Thanks everybody. I tried to get it back as close to the original color as I could. Part of that inspiration was Greg Softley from Cyclomondo recently coming up with Falcon decals that matched the originals.

It's been a consistent "rider" since 1989, never out of the lineup. Like I said earlier, I'll keep my eye out for a good steel fork but to a certain extent I'm reluctant to put a pound plus of weight back into it. I'm not a weight wienie, but as built, with pedals and cages, it came in at 19.5 pounds. And I need all the help I can get.


----------



## kjung (Mar 25, 2007)

Interesting chrome fork. Columbus, not 531, but a nice crown.

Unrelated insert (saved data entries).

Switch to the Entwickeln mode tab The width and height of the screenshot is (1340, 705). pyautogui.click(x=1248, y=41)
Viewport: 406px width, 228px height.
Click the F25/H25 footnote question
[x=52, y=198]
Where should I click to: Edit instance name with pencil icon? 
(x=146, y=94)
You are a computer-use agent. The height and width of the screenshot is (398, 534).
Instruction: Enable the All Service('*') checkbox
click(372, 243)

http://cgi.ebay.com/MOSER-COLUMBUS-...ryZ36135QQssPageNameZWDVWQQrdZ1QQcmdZViewItem


----------



## Richard (Feb 17, 2006)

kjung said:


> Interesting chrome fork. Columbus, not 531, but a nice crown./QUOTE]
> 
> Nice. But with a 74 degree head angle, I really want a 43mm rake. I originally replaced the fork with a 45cm full carbon fork and not only was it flexy as all get out, the trail was reduced enough to where it just didn't handle right.
> 
> ...


----------



## Richard (Feb 17, 2006)

*And finally!*

Here's the view, if slightly askew, from the "cockpit."


----------



## tarwheel2 (Jul 7, 2005)

Nothing wrong with that carbon fork, and it looks nice on the frame.


----------



## kjung (Mar 25, 2007)

*Falcon Olympic*

Here are some pics of a friend's 1975 Falcon Olympic I recently refurbished.
(Dated based on components, and believed to be all original) In fact, it looks like it was ridden about 50-100 miles and put away for 34 years.
Rides pretty good considering its age, and components. 

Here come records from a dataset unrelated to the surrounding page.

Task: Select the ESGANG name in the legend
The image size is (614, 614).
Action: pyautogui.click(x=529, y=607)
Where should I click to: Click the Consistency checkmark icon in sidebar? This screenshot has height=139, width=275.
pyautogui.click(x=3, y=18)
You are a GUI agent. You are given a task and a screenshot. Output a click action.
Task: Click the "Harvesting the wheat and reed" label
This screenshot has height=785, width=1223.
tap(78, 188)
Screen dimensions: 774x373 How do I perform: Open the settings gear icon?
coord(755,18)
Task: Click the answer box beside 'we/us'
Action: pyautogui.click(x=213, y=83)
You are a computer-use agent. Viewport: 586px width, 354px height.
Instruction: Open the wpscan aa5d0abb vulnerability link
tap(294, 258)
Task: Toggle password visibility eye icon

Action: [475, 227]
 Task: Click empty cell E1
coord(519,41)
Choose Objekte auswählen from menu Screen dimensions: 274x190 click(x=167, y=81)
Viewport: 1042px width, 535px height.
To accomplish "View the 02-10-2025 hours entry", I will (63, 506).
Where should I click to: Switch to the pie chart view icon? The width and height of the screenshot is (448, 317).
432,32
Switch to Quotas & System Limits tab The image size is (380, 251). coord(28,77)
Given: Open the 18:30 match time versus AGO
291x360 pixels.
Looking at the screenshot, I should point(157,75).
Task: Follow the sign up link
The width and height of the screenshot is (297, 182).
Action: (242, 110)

Original Paint, Decals, and Headbadge
531 Main Tubes
Shimano Titlist Front & Rear Derailleurs
Shimano Shifters, and Cable Guides
Sugino Maxy Cranks
Suzue Hubs
Suntour QR
Weinmann Center Pulls
Leotard Pedals
5-Speed Regina Freewheel


----------



## Richard (Feb 17, 2006)

Another nice one, Kjung. Very British, what with the wrapover seat stays and all.

All in all, I think Falcons are still underrated - playing second fiddle to Raleigh. I like Ernie Clements' geometry - slightly longer top tubes and lower bb's than most Italian bikes of the same era.

Mine is the best fitting bike I've ever owned. Despite being off the bike for most of the last month due to sickness and weather, I put 53 miles on it last Thursday and when I got home, felt like I could do another 50.


----------



## DannyBoy (Feb 19, 2004)

Very nice. Good job.


----------



## kjung (Mar 25, 2007)

Hi Richard,
Sorry for the late reply, by the way, you mailbox is full. 

I know what you mean, some projects just have to be completed!

I've been riding my lastest project a bit up and down A1A in south Florida. Last Sunday, a couple of "vintage riders" had very nice things to say about the rebuild. It felt great. I'm sure they were similar to some of the remarks you have received.

It makes me want to do more.

I am rebuilding a friends old Peugeot U-08. The only payment I require is he has to ride it with me at least twice! 
After this, I may convert an old Fuji Delray to flatbar for coffeeshop rides.

Much fun, do more.

Sincerely,
Kirk


----------



## Richard (Feb 17, 2006)

kjung said:


> Hi Richard,
> Sorry for the late reply, by the way, you mailbox is full.
> 
> I know what you mean, some projects just have to be completed!
> ...


Thanks again, Kirk. 

Last Friday on Pacific Coast Highway I hooked up with a guy on a Litespeed. When I said I was turning back south at Long Beach, the guy actually asked me to stop for a bit so he could get a real good look at the Falcon. Now that's a compliment!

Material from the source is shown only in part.